Elisabeth Leonskaja | Crítica

Delicado broche de oro para un festival

La pianista Elisabeth Leonskaja, en su concierto en el Gran Teatro.

La pianista Elisabeth Leonskaja, en su concierto en el Gran Teatro. / Juan Ayala

No deja de ser sorprendente que un instrumento de tan sofisticado mecanismo, como es el piano, pueda mostrar tan a las claras la personalidad artística de quien lo toca. Basta escuchar unos segundos (el pasaje con las dos manos al unísono con que arrancó este memorable recital) para que el ánimo se abra al disfrute, percatándose de la calidad de lo que se avecina. E incluso adivinando las cualidades que va a desplegar la artista que tiene delante. Elisabeth Leonskaja (1945) pone sobre el piano una musicalidad profunda, delicada, sin aspavientos y en la que todo tiene un sentido cautivador.

El programa de este concierto de clausura del XX Festival Rafael Orozco consistía en las últimas sonatas para piano de tres genios: Wolfgang Amadeus Mozart (1756-1791), Ludwig van Beethoven (1770-1827) y Franz Schubert (1797-1828).

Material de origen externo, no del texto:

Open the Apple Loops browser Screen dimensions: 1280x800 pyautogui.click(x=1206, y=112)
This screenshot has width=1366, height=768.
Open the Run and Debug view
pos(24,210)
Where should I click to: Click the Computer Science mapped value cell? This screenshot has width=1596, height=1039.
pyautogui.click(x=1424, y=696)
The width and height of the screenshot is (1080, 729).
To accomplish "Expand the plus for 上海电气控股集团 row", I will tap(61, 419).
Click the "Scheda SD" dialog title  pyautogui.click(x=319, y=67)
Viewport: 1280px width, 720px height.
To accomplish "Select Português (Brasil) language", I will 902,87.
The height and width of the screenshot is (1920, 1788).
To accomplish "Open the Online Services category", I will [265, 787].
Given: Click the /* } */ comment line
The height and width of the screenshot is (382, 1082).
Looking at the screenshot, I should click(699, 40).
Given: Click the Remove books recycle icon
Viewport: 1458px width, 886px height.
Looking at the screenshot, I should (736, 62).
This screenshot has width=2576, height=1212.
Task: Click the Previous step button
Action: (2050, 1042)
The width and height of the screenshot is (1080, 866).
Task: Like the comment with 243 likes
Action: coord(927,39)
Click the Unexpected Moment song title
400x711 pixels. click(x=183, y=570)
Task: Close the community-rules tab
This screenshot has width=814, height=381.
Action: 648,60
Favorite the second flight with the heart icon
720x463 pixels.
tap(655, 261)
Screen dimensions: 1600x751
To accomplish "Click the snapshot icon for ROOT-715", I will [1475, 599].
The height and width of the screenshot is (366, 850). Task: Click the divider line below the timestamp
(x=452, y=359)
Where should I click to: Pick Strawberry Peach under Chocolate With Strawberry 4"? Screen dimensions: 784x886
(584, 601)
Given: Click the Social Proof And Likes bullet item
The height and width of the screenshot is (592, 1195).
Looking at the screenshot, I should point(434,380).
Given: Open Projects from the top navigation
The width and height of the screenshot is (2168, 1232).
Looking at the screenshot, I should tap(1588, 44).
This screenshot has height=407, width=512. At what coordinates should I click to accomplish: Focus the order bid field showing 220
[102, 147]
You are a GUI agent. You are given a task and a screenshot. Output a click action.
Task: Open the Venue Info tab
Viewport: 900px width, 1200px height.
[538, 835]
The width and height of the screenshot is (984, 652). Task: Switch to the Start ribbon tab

Mozart sonó grandioso: todo articulación, todo lógica… Y ese tercer movimiento absolutamente genial en el que el compositor parece burlarse de lo que él mismo escribió en la partitura: “sonata fácil”.

La Sonata para piano núm. 32 de Beethoven ha ejercido una constante fascinación, que ha dejado huella en mucha literatura: Virginia Wolf, Thomas Mann, José Ángel Valente… Extrañamente compuesta en solo dos movimientos, Maestoso y Arietta, se ha especulado con que los problemas económicos del compositor pudieran haber condicionado ese supuesto carácter “inacabado” de la obra.

En cualquier caso, nos hemos acostumbrado a llenar de sentido esa estructura: “Una despedida al oyente, un adiós eterno, de tan gran blandura para el corazón que arranca lágrimas a los ojos” (Thomas Mann). Leonskaja tocó con tanta pasión como fortuna cada nota de esta obra. Solo lamentar que la intensidad enorme de cada momento fuera mermada un poco por los constantes ruidos de una parte del público que parecía descuidar el mínimo autocontrol que exige el ritual de un concierto.

Tras el descanso, otra obra sobrecogedora: la más larga de la velada. Data del último año de la corta vida de Schubert, quien murió un 19 de noviembre de 1828, cuando le faltaban pocos meses para cumplir 32 años. Ya en agosto, como estaba muy enfermo, el médico le recomendó que se trasladara a la casa de su hermano en las afueras para respirar un aire más puro.

Sobrecoge pensar que un hombre con una "avanzada desintegración de los glóbulos sanguíneos", como diagnosticó un especialista, culminara en esos meses terribles algunas de sus obras más grandes. Elisabeth Leonskaja se dispuso a contarnos, y a que nos contáramos a nosotros mismos, una de las infinitas historias que encierra esa novela sin palabras que es siempre una sonata. Y esta en grado sumo. El núcleo del que germina todo es el movimiento inicial. El tema principal, contemplativo, melancólico y sereno, parece volverse amenazante con el famoso trino grave que lo cierra. Ese trino volverá, magistral efecto dramático, en la apasionante sección de desarrollo y, cada vez más intenso en las manos de Leonskaja, entre las interrogaciones expresivas que constituyen la coda.

El segundo movimiento, Andante sostenuto, es decididamente doliente, pero también con atisbos de una luz esperanzadora en su parte central. Magistral. La pianista volvió a dejarnos boquiabiertos en el Scherzo, refinado y lleno de magia. Por último, el Allegro ma non troppo final, lleno de imaginación, brillantez y de las encantadoras ambigüedades schubertianas que parecen mezclar el llanto con la risa. Y también con una o infinitas historias dentro.

El Debussy de la primera de las dos generosas propinas que nos ofreció la pianista georgiana prolongaba cronológicamente el recorrido de lo mejor del piano y, a la vez, nos daba más muestras de la versatilidad tremenda del tesoro de su musicalidad. Ese oro formó el broche perfecto para un festival que ha alcanzado seguramente su cima en esta brillante edición.